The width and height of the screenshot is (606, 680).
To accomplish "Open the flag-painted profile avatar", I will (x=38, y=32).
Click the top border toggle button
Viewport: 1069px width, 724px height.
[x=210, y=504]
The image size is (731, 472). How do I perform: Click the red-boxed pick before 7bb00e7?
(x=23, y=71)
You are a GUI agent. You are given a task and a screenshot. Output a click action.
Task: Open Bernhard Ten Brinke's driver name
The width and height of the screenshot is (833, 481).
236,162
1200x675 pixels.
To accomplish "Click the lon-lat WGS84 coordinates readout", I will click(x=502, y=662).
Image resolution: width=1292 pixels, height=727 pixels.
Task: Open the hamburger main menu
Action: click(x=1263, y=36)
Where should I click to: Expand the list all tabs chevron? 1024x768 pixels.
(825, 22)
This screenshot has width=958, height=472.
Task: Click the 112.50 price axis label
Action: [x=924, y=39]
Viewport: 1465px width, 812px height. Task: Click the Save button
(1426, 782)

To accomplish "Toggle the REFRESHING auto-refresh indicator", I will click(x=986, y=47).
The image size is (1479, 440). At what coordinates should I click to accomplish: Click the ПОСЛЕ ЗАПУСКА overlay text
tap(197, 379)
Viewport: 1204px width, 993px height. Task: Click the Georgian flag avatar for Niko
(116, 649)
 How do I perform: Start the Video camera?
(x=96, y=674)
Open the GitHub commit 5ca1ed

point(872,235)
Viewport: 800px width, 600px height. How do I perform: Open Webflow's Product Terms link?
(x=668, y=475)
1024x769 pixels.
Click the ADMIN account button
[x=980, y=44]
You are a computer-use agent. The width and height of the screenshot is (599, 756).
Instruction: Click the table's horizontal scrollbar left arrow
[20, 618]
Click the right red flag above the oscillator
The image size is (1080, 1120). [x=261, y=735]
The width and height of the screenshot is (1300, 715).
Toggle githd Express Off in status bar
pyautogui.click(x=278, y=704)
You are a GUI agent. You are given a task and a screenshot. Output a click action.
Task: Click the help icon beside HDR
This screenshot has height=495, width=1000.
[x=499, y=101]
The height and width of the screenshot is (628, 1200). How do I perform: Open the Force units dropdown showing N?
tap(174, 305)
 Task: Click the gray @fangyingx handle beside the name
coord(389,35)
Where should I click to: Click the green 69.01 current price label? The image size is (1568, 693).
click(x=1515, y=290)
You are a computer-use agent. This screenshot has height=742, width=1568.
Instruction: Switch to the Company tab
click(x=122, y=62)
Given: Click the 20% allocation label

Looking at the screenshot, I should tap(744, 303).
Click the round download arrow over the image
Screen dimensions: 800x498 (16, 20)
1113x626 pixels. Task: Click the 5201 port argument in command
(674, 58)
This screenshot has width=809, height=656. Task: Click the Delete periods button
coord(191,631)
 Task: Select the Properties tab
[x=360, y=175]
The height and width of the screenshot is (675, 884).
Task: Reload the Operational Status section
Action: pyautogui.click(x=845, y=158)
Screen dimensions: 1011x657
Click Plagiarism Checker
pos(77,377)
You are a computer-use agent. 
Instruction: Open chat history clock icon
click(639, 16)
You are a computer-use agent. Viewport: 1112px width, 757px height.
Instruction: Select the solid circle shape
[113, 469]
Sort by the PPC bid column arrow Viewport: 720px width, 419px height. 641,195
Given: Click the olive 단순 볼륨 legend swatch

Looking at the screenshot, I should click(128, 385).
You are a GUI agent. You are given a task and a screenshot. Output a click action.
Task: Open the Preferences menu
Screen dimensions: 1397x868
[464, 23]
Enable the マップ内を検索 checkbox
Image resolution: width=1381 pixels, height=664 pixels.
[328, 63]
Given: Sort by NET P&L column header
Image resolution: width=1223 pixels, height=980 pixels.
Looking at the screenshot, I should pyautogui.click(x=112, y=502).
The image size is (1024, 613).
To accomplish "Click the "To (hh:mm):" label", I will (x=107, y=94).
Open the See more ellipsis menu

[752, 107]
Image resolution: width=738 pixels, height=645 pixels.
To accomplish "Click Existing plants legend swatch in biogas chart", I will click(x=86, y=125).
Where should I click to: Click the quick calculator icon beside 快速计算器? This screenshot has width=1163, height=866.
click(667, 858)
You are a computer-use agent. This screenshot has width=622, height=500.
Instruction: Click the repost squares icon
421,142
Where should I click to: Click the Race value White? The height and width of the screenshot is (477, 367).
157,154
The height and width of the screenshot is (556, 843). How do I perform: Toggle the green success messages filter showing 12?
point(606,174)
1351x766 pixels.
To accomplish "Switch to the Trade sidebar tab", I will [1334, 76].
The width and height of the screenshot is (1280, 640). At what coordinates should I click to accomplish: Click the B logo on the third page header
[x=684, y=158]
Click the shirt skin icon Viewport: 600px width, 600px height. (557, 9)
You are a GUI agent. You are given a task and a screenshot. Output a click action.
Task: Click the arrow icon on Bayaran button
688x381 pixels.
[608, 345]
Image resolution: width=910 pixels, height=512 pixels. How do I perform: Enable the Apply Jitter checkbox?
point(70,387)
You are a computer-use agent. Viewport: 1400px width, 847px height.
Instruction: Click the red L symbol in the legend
● ● ● ● ● ● ●
- [WHAT YOU HAVE TO DO]: In the listing above, find each line with the word "Sort" and return it.

- [RESULT]:
Sort by the PPC bid column arrow Viewport: 720px width, 419px height. 641,195
Given: Sort by NET P&L column header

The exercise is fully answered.